EXERCISE A: Before the material, write out a passage of the map-reduce tutorial word for word, starting at "Step 3: Preparing" and ending at "create_inputs(a=a, b=b, c=c)".
EXERCISE B: Before the material, pick up the map-reduce tutorial after its last line and keep writing it.

** start TEXT BLOCK **

Map Reduce Tutorial

Welcome to the DataTailr map-reduce tutorial! In this guide, you'll learn how to harness the power of distributed computing to process large datasets efficiently. We'll start with the basics and gradually build up to more advanced features.

What You'll Learn

By the end of this tutorial, you'll be able to:

Set up parallel computations using DataTailr's map-reduce framework
Create and manage distributed jobs on a cluster
Use reduce functions for post-processing results
Control resource usage and test your code locally
Monitor job progress in real-time

Prerequisites

Before starting, make sure you have:

Basic Python knowledge
Jupyter notebook inside Datatailr is opened

Getting Started

Step 1: Import the Required Modules

First, let's import the tools we need:

from dt.map_reduce import Calc, create_inputs

The Calc class is our main interface for map-reduce operations, while create_inputs is a helper function that makes it easy to generate properly formatted input data.

Step 2: Understanding the Map Function

In map-reduce, the "map" function is what gets executed in parallel across multiple nodes. Let's create a simple example:

def f(a=0, b=0, c=0):
    return a * (b + c)

Important: Your map function must use named arguments only (keyword arguments). This is a requirement for DataTailr to properly distribute your function across the cluster.

Step 3: Preparing Your Data

Now we need to create input data for our function. Let's generate some test data:

# Create three lists of values
a = [x*3 for x in range(10)]  # [0, 3, 6, 9, 12, 15, 18, 21, 24, 27]
b = [x*2 for x in range(10)]  # [0, 2, 4, 6, 8, 10, 12, 14, 16, 18]
c = [x for x in range(10)]    # [0, 1, 2, 3, 4, 5, 6, 7, 8, 9]

# Convert to DataTailr input format
inputs = create_inputs(a=a, b=b, c=c)

** end TEXT BLOCK **
** start PROVIDED DATA **

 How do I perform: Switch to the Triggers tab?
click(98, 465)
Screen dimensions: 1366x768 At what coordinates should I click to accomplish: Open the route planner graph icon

** end PROVIDED DATA **

REPLY A:
Step 3: Preparing Your Data

Now we need to create input data for our function. Let's generate some test data:

# Create three lists of values
a = [x*3 for x in range(10)]  # [0, 3, 6, 9, 12, 15, 18, 21, 24, 27]
b = [x*2 for x in range(10)]  # [0, 2, 4, 6, 8, 10, 12, 14, 16, 18]
c = [x for x in range(10)]    # [0, 1, 2, 3, 4, 5, 6, 7, 8, 9]

# Convert to DataTailr input format
inputs = create_inputs(a=a, b=b, c=c)

REPLY B:
print(f"Created {len(inputs)} input combinations")

The create_inputs() function takes your parameter lists and creates a list of dictionaries. Each dictionary represents one function call with specific parameter values. This gives us 10 different combinations to process in parallel.

Step 4: Creating Your First Calculation

Now let's set up our map-reduce job:

# Create a Calc instance
calc = Calc(f, inputs, name="my_first_map_reduce")

The Calc constructor takes:

Your map function (f)
The input data (inputs)
An optional name for your job

If you don't provide a name, DataTailr will generate one automatically using the format: <user_name>-<map_name>-<reduce_name>.

Step 5: Running Your Job

Time to execute your calculation on the cluster:

# Start the job
calc.run()

# Monitor progress inside your Jupyter Notebook
calc.live_status()

The run() method submits your job to the cluster, while live_status() provides real-time updates on job scheduling and completion. You'll see notifications when the job starts and finishes.

Step 6: Getting Your Results

Once your job completes, retrieve the results:

results = calc.get_result()
print("Map results:", results)

The results will be a list containing the output from each function call, in the same order as your inputs.

Adding Reduce Functionality

So far, we've only used the "map" part of map-reduce. Now let's add a "reduce" function to process our results further.

Step 7: Creating a Reduce Function

A reduce function takes all the map outputs and processes them together:

def aggregate(*args):
    """
    Process all map results by dividing each by 100
    """
    result = []
    for arg in args:
        result.append(arg / 100)
    return result

This function receives all map results as arguments and performs additional processing. You can implement any logic you need here.

Step 8: Map-Reduce with Both Phases

Now let's create a calculation that includes both map and reduce:

# Create calculation with reduce function
calc_with_reduce = Calc(f, inputs, user_reduce=aggregate, name="map_reduce_example")

# Run the job
calc_with_reduce.run()
calc_with_reduce.live_status()

# Get final results
final_results = calc_with_reduce.get_result()
print("Final results after reduce:", final_results)

The reduce function processes the map outputs before returning the final result, giving you more control over the final output format.

Advanced Features

Step 9: Controlling Resource Usage

When you have many inputs that can be processed quickly, you might want to limit the number of compute nodes used:

# Limit to 2 workers
calc = Calc(f, inputs, N_workers=2, name="limited_workers")
calc.run()
calc.live_status()

# Different number of workers for map-reduce
calc_with_reduce = Calc(f, inputs, user_reduce=aggregate, N_workers=3, name="map_reduce_limited")
calc_with_reduce.run()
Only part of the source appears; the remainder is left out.